== Problem details ==
From the line that contains "You are a GUI" to the final line below, both included, print each line exactly and skip the pictures.

== Material supplied ==
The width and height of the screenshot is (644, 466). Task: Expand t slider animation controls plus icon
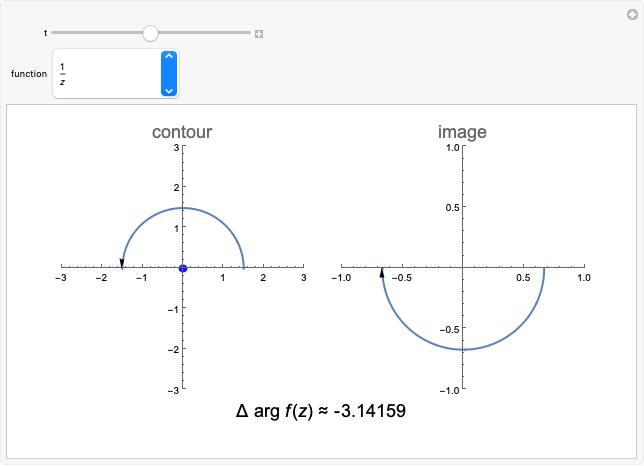259,34
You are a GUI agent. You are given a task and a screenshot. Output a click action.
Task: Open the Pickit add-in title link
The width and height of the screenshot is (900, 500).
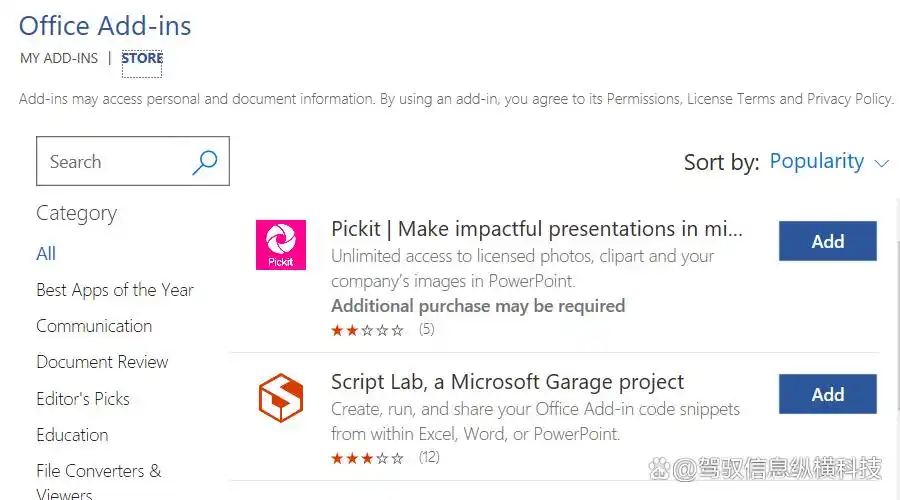tap(537, 229)
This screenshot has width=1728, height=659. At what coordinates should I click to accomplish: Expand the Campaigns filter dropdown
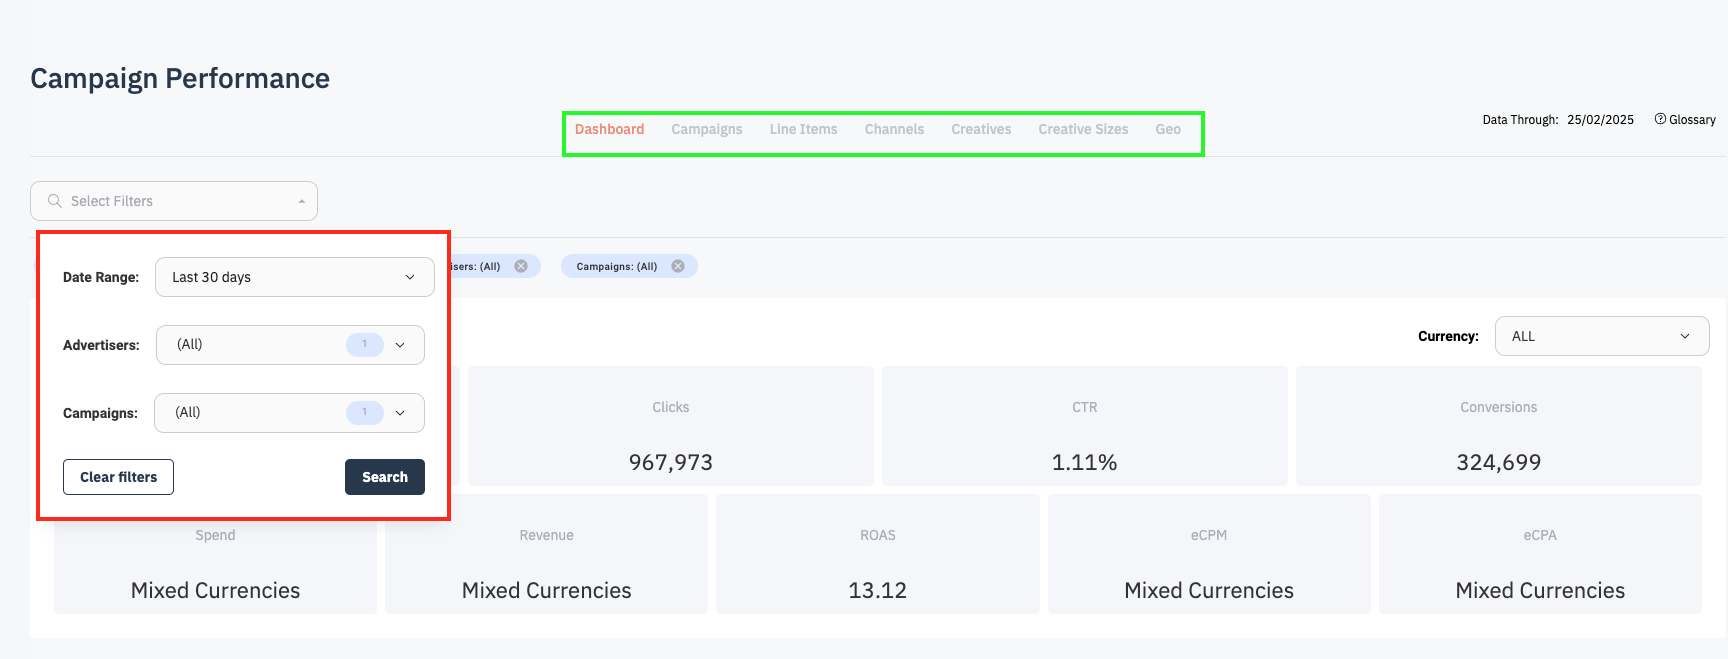coord(400,413)
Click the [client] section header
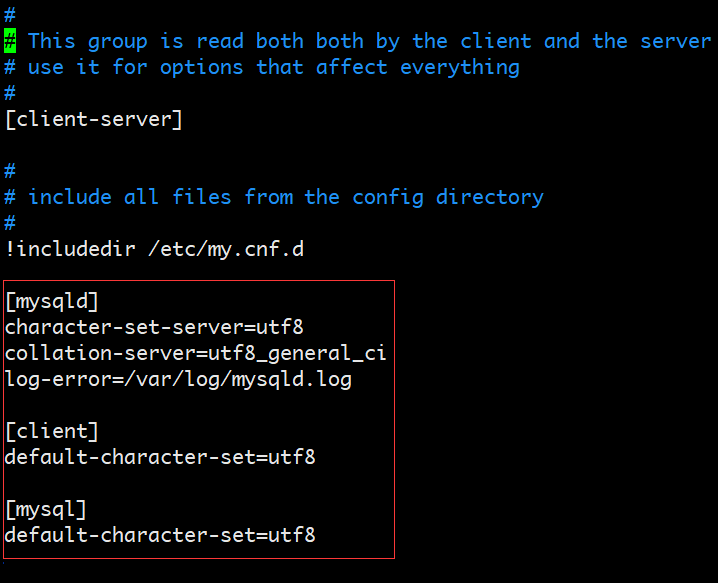The height and width of the screenshot is (583, 718). [x=52, y=431]
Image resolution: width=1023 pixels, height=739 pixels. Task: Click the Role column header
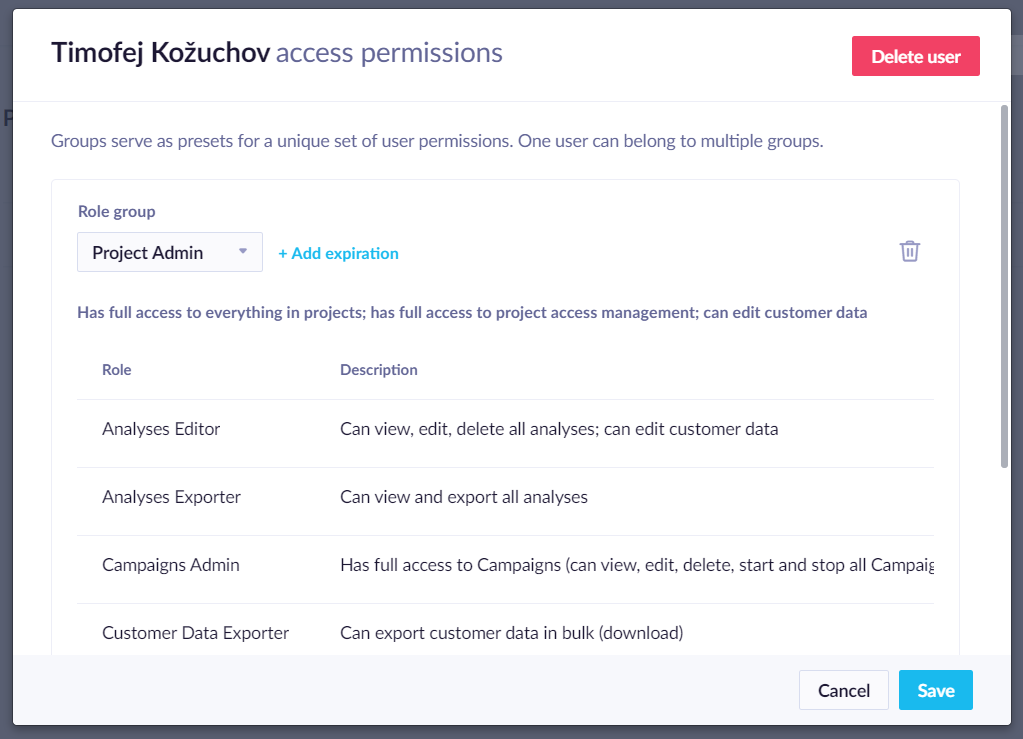click(x=117, y=370)
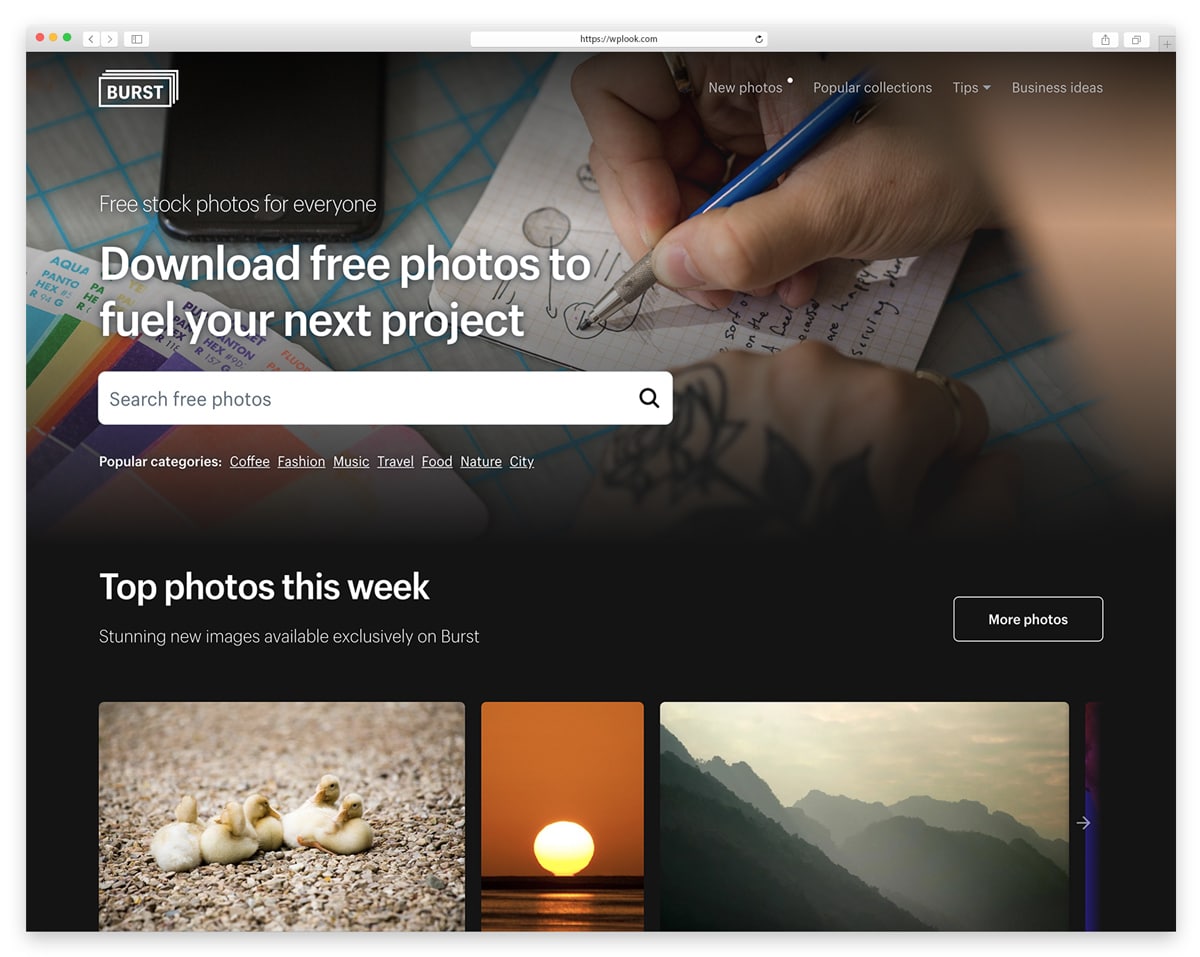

== Output for this exercise ==
You are a GUI agent. You are given a task and a screenshot. Output a click action.
Task: Open the Pickit add-in title link
The width and height of the screenshot is (900, 500).
tap(537, 229)
This screenshot has width=1728, height=659. At what coordinates should I click to accomplish: Expand the Campaigns filter dropdown
coord(400,413)
Click the [client] section header
The height and width of the screenshot is (583, 718). [x=52, y=431]
Image resolution: width=1023 pixels, height=739 pixels. Task: Click the Role column header
click(x=117, y=370)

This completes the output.